The crew and officers were paraded through the streets of Tripoli to dungeon quarters, after being claimed by the Pasha as his personal slaves. During their captivity the Pasha distributed them to other ranking Tripolitans as payment for political favors or simply for gold. Tripolitan sailors refloated the formerly American frigate and towed it under the protecting guns of the harbor fortress. Within days work was underway to refit the ship, much of it conducted by its former crew, working as slaves for the Tripolitans. Others worked from small craft recovering the ship’s guns from the shallow water in which they had been discarded. The former American frigate gave Tripoli a warship equal to any but the heaviest American ships, Constitution, United States, and President.

10 Facts About the Wars Against the Barbary Pirates
An all volunteer crew led by Stephen Decatur retook Philadelphia long enough to destroy it, denying its use to the Tripolitans. Library of Congress

Stephen Decatur and Intrepid

In December 1803, as Philadelphia lay sheltered under the guns of Tripoli being refitted by its captors, Lt. Stephen Decatur, in command of the American sloop-of-war Enterprise, captured the Tripolitan ketch Mastico. Mastico was condemned as a prize and taken into the US Navy as USS Intrepid. Decatur then developed a plan by which the Tripolitan built Intrepid would be used to enter the port under a ruse of war, allowing American sailors to board the Philadelphia and either retake the frigate or burn it to deny its use to the Tripolitans. The crew of Philadelphia were at that time being used as slave labor, housed in a fortress from which they had full view of their former ship.

With his plans approved by American Commodore Edward Preble, Decatur asked for volunteers, and in February 1804 sailed from Syracuse in Intrepid with 80 men, the majority being US Marines. Intrepid rendezvoused with USS Syren outside of Tripoli harbor and took aboard another eight men, adjusted its rigging to appear as a more slovenly Tripolitan vessel, and entered the harbor in the early evening of February 16, 1804. Its men carried combustibles made of pitch and shredded rope fibers and canvas. Intrepid crept across the harbor slowly, in a meandering course, to mask its intent of approaching Philadelphia, which by that time had been re-gunned by the Tripolitans.

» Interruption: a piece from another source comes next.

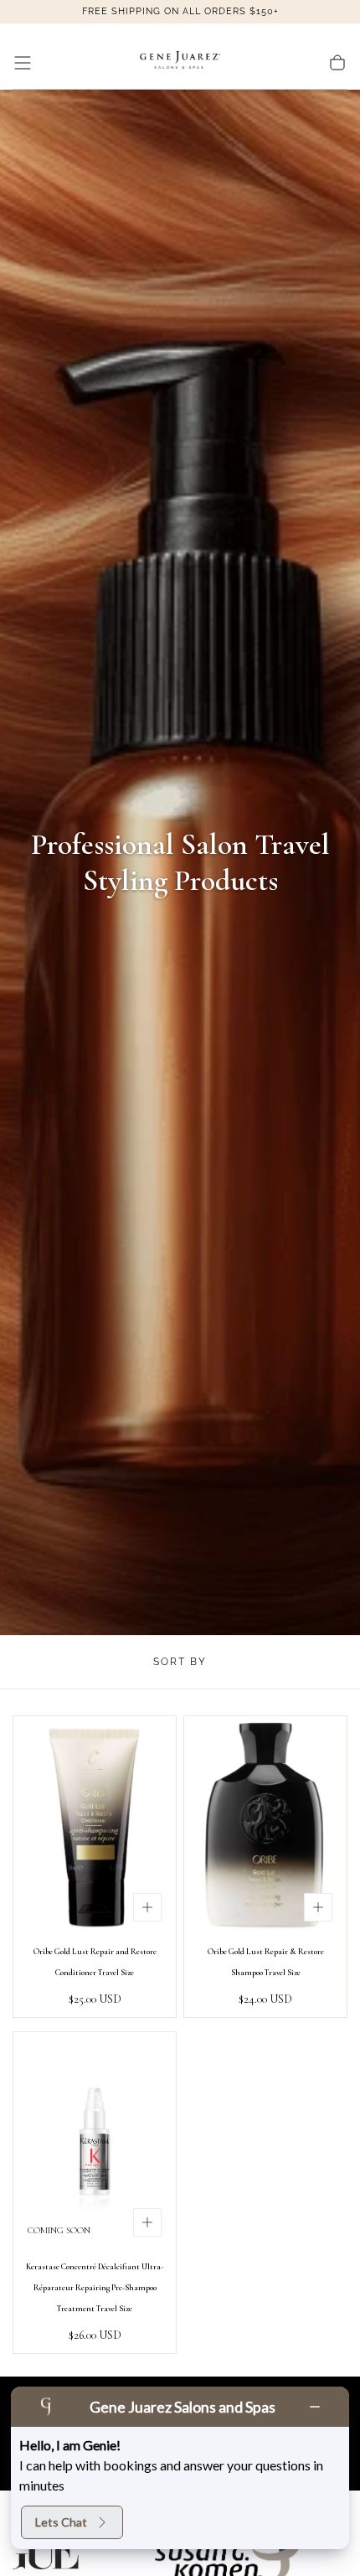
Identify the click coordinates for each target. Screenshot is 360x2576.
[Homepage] (180, 62)
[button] (23, 63)
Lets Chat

Intrepid flew British colors, a legitimate ruse of war for the time (as long as they flew an American flag when combat began), and carried Sicilian volunteers fluent in Arabic. The men of the boarding party remained concealed below decks, armed with cutlasses and bayonets, under strict orders to avoid the use of firearms unless absolutely necessary. The men below waited in silence for more than three hours as Intrepid crept towards its target, impeded by contrary winds. When Decatur and his men finally did board the frigate, it was through complete surprise, and more than two dozen Tripolitans were killed in the attack without the loss of a man of Decatur’s party. They next inspected the ship to see if it could be taken out to sea.

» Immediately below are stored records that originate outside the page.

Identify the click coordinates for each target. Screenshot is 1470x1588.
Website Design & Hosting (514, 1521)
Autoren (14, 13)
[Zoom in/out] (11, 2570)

It took just a cursory look for Decatur to realize that Philadelphia was inadequately rigged to get underway, and Intrepid was too lightly built to take the heavier vessel under tow. With the now aroused Tripolitans opening fire from the shore on both ships Decatur ordered his men to set the frigate ablaze. Meanwhile Syren moved inshore to provide covering fire for the raiding party. The fires on Philadelphia grew quickly, soon burned through the mooring lines, and Philadelphia began to drift toward the rocks near the harbor fortress. Convinced that the ship was beyond saving by the Tripolitans, Decatur ordered his men back aboard Intrepid, which left the harbor under heavy fire.

The destruction of Philadelphia made Decatur a national hero when word of the act reached the United States. Officers of European navies acknowledged the daring nature of the raid, although there is no evidence that Lord Nelson called in the most daring act of the age, as he is often quoted as having said. The Pope did praise Decatur’s raid, saying that, “the United States, though in their infancy, had done more to humble and humiliate the anti-Christians barbarians on the African coast in one night than all the European states had done for a long period of time.” Decatur was promoted to Captain for his efforts, and upon return to Syracuse resumed command of Enterprise.

10 Facts About the Wars Against the Barbary Pirates
Led by USS Constitution the American squadron bombards Tripoli in August, 1804. US Navy

Attacks on Tripoli in 1804

In the spring of 1804 Commodore Preble obtained bomb ketches and more gunboats from Naples. Displaying his strength outside of the range of the Tripolitan defenses, Preble attempted to negotiate with Tripoli, as he had successfully with the Moroccans and at Algiers and Tunis. The Pasha remained intransigent. In August Preble directed a series of bombardments using the smaller vessels, supported from a distance by the heavy frigates under his command. A series of bombardments of the city during August and September led to the destruction of several Tripolitan gunboats, the capture of three, and only light damage to the city’s defenses.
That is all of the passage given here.